In government there are schedules to keep, committees to be formed and press releases to be invented because if you don’t feed the media, they might think up something of their own to talk about. Staying busy — looking busy — is very important in government circles.

But looking busy in government can be expensive. Just think about every time New York state faces an election and a budget crisis at the same time. You wouldn’t have to think back too far; in fact, you could posit that it would be hard to imagine a time when those two things weren’t happening at the same time. The governor calls the Legislature back to Albany, paying each one of them $160 per day for food and shelter, and nothing gets accomplished. The smokescreen costs taxpayers, feeds the media, and it’s a show about nothing.

While we can recognize the nothingness and expense of this nothing government, our focus should be on the politicians themselves, and how do we attract quality. Government is, after all, not a block of granite with a date engraved, but people; government is our friends and neighbors. What’s needed now, more than anything, is a way to attract people who don’t have a personal agenda; people who don’t wish to stay a long time; people whose motivation is to contribute a little chunk of their talent to their government, rather than secure health care at taxpayer expense.

After 40 years of economic and quality of life decline in our area, we are desperate for a rebirth. The Internet is a vital cog in this rebirth of government. It is a viral information dissemination system we need to embrace fully rather than fear. Viruses are usually considered bad things. Not so with information. The more information in the hands of the people, the better the people will be governed.

Why embrace full information disclosure rather than stick with the partial disclosure we are force-fed? Because we need to be able to have a frank and honest discussion of situations that may, without full disclosure, morph into conspiracy theories, tarnish good people, promote bad people, and keep all the other people from even trying to get involved.

Let me give you an example of this.

In a recent press release, Attorney General Cuomo exposes debt collection practice known as “sewer service.” It’s a great thing to expose. A company exists for the purpose of serving notice on people with overdue bills. Other companies hire this company to serve those people with notices, and the service company takes the fee then literally throws all the paperwork in the trash and never notifies anyone.

There are many victims in this story but really only one guilty party. Yet in the press release issued by the attorney general he lists all the people who hired this company. What did they do wrong? Obviously, naming dozens of prominent law firms, rather than one process-serving firm, gets headlines.

Naming an elected official in this situation gets you even more attention. Such was the case with Niagara County Legislator Jason Cafarella, who woke up one morning and found his name included in the attorney general’s press release.
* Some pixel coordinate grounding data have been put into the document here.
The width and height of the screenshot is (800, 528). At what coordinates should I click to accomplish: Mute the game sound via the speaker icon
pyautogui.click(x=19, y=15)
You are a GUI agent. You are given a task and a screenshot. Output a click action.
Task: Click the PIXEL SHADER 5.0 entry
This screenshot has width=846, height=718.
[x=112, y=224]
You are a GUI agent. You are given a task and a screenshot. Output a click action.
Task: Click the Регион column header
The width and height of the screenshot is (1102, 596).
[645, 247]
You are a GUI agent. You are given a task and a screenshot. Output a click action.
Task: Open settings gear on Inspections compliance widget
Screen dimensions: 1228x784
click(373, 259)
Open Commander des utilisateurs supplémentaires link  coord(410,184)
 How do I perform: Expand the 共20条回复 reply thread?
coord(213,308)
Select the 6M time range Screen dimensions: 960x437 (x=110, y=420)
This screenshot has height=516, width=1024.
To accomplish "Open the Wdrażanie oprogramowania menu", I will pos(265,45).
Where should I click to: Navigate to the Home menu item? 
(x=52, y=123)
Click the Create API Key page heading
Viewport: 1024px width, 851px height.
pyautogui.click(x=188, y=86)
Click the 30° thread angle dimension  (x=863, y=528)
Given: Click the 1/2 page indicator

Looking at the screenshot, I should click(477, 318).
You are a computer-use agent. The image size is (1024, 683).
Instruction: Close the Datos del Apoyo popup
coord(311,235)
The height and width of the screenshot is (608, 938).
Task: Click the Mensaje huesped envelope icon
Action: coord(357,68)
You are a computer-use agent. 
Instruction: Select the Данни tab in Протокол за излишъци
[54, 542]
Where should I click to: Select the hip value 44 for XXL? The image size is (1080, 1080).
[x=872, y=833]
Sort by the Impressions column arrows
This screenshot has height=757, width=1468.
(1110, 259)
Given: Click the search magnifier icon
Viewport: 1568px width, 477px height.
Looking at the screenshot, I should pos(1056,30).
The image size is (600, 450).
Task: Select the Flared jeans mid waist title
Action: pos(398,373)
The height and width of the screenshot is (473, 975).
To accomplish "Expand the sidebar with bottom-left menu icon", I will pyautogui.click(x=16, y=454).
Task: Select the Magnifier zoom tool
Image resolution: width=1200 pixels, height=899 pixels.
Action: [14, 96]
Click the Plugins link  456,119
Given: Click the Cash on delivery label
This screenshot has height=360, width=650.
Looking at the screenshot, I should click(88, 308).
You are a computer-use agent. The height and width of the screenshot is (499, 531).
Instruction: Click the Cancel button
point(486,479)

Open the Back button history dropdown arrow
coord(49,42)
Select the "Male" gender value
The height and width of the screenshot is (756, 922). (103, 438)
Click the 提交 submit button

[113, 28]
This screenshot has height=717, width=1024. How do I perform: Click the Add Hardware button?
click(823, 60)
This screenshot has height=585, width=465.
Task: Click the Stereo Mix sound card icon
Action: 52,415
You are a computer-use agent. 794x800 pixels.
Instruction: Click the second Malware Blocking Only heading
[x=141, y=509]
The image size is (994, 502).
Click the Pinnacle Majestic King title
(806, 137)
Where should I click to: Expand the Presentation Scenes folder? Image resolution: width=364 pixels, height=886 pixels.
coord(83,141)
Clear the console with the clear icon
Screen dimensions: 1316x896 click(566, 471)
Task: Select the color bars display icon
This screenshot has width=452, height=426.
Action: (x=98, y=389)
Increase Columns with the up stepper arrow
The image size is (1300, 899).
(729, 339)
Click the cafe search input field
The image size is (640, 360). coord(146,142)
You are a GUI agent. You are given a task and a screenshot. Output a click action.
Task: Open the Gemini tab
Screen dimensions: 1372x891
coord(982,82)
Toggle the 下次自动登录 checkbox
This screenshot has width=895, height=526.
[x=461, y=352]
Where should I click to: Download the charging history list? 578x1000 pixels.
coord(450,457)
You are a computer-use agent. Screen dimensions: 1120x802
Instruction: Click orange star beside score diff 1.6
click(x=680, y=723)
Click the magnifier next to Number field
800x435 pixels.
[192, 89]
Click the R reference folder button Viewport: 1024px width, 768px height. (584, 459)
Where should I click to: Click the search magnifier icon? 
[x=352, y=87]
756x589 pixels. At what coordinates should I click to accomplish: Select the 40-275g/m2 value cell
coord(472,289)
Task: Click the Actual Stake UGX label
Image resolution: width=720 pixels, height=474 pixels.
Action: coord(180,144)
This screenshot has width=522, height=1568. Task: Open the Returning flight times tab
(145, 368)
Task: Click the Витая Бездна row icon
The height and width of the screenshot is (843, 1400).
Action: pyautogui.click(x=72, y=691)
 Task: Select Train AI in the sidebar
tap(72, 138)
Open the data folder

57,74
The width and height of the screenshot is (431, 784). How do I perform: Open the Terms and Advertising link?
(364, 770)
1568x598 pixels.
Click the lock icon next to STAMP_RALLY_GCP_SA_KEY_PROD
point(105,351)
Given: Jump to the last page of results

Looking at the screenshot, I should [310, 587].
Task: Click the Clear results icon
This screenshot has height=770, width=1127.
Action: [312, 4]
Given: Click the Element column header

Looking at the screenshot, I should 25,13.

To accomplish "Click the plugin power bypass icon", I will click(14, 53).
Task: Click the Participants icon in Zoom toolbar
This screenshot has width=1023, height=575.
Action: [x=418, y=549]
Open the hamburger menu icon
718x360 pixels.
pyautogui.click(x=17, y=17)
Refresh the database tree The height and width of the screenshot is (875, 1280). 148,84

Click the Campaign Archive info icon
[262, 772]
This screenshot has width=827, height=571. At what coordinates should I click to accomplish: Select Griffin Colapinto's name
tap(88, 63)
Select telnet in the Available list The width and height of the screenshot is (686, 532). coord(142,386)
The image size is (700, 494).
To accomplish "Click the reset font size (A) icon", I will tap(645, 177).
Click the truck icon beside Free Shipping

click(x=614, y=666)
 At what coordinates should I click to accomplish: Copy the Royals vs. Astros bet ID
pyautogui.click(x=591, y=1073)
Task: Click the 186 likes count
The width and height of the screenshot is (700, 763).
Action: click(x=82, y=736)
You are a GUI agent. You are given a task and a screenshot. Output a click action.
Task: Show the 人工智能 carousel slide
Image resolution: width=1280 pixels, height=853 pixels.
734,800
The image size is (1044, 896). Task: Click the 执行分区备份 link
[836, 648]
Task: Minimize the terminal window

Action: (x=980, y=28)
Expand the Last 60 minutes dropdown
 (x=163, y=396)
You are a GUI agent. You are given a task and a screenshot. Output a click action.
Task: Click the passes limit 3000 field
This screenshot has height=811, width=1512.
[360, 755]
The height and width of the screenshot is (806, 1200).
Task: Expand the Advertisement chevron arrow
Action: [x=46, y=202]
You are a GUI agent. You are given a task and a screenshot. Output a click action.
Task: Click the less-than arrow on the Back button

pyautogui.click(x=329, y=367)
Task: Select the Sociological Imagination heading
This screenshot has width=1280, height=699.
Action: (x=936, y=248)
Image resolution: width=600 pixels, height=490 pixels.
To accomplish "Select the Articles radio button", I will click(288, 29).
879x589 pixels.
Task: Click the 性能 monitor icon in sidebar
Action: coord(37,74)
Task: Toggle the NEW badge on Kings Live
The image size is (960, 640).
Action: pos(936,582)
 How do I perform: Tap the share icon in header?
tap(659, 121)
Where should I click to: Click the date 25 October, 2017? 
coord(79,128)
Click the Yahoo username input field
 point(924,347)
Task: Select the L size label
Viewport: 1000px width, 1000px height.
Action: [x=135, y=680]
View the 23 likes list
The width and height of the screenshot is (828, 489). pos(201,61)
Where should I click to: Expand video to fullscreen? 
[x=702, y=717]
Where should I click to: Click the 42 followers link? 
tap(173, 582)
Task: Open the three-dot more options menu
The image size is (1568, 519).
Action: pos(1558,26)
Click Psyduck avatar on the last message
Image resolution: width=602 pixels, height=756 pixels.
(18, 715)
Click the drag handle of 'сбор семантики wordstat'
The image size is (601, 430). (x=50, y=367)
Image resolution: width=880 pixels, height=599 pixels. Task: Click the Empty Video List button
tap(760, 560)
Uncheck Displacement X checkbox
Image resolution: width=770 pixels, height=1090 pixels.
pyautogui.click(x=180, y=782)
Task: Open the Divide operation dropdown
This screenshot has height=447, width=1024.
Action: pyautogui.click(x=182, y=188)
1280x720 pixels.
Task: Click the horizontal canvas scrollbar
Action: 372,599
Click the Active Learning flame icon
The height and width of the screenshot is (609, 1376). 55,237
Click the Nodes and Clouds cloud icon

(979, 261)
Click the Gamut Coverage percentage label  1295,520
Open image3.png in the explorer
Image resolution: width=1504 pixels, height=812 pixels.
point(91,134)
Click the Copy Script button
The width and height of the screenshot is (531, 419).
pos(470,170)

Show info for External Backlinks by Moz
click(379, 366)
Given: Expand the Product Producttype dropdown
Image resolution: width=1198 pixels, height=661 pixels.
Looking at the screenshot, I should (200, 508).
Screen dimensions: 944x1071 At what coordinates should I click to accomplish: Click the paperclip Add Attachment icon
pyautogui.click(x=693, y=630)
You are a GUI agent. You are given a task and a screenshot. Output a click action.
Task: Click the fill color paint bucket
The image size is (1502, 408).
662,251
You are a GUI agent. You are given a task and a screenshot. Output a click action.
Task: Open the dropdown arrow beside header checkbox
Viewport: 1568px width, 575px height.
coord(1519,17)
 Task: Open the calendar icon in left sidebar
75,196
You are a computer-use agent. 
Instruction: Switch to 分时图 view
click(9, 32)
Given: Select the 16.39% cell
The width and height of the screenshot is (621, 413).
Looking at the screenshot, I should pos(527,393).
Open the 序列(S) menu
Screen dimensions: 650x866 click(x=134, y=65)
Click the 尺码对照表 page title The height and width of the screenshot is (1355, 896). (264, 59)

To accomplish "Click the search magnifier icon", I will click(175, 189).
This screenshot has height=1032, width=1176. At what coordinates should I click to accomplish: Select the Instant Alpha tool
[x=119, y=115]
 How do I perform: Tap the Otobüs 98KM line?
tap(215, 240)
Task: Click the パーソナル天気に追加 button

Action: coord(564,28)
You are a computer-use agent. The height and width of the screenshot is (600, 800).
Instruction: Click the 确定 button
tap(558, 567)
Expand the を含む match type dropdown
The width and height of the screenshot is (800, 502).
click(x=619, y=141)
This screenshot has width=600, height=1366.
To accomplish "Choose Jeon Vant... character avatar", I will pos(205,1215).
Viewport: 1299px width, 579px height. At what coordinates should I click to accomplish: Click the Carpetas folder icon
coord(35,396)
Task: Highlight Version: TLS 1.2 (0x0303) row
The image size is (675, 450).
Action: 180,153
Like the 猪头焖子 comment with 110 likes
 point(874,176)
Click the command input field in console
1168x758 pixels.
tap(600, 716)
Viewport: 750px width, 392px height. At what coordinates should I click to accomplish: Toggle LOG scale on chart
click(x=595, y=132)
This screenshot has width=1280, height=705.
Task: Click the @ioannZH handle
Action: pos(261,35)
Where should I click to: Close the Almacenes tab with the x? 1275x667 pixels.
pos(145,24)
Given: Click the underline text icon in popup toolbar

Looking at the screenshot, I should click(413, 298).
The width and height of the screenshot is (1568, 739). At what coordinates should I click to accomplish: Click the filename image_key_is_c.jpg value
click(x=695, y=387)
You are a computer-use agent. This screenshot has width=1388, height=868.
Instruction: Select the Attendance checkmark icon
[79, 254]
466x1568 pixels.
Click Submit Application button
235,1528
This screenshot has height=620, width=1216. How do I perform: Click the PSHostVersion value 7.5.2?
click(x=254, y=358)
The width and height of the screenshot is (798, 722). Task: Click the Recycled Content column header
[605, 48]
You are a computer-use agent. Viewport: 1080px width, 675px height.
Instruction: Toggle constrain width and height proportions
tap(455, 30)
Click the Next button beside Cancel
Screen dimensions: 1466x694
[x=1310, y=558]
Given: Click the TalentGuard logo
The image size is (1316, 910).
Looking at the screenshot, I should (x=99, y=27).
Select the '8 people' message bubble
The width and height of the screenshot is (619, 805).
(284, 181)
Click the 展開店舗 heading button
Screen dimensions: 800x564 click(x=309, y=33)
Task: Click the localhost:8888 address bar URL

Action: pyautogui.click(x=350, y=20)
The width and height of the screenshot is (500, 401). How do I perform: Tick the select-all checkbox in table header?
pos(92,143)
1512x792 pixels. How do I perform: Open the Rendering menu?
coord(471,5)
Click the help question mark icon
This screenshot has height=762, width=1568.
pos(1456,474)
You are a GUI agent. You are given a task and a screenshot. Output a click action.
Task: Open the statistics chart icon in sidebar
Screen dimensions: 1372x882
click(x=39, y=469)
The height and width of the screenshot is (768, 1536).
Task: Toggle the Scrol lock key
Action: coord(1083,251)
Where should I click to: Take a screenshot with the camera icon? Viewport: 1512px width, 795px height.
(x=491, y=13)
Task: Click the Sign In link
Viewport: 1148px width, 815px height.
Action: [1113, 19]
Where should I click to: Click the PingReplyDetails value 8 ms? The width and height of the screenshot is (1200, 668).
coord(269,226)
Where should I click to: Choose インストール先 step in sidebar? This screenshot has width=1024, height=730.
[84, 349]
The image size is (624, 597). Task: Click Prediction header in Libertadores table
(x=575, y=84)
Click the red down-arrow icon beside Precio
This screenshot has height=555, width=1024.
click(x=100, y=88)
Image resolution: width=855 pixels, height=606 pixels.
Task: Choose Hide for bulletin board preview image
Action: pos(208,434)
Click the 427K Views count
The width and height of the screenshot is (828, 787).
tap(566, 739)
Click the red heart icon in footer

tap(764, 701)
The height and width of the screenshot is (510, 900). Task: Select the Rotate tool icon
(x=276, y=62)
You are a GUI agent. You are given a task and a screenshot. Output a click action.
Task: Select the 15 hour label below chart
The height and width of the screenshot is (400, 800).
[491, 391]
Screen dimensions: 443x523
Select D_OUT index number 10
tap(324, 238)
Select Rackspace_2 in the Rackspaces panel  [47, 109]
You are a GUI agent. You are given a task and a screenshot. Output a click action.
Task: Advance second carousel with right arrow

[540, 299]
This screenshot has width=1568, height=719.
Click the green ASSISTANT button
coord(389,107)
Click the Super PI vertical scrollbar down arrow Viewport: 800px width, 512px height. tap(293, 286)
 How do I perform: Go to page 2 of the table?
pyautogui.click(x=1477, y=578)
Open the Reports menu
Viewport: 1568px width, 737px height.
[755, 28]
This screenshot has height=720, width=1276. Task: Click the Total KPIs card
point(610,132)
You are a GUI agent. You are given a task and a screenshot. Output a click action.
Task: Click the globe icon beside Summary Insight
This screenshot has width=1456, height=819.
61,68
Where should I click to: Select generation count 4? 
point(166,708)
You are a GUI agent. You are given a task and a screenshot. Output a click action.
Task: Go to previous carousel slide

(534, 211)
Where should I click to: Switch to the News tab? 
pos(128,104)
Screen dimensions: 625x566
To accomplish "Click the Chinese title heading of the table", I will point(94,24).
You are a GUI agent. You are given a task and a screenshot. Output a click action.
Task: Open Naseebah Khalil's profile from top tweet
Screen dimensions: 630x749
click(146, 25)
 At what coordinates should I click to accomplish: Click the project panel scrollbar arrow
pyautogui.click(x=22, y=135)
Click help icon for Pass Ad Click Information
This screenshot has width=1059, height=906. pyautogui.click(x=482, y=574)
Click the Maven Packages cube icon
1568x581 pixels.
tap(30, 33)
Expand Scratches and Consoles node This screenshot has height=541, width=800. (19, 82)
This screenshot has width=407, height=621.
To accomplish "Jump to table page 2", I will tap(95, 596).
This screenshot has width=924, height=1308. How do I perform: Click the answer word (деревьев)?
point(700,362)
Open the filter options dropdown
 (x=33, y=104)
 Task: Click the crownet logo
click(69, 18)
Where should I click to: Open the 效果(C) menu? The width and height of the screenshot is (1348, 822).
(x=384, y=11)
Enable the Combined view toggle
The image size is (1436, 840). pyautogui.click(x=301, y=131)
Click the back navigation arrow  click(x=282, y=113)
Few people get completely blindsided in life, so his experience is hard for most of us to imagine. But think of buying a product, seeing a recall for a defect, and then seeing that you are being accused by the government because you bought the product.

In the age of newspapers, this is a critical accusation, because once it’s in print, it’s generally hard to set the record straight over the ensuing years. But in the age of the Internet, more information can come out; people can intelligently add information to the argument. It’s possible to dig deeper and publicize the entire story. The attorney general — hopefully — is playing by old rules from an age that is fast expiring.

Niagara County has a lot of problems; being the highest taxed municipality in the nation is, sadly, only one of them. Jason Cafarella is not one of those problems. Only by embracing the power of information sharing can we continue to encourage people when things appear bad but aren’t, and expose and eject people when things appear good but are corrupt.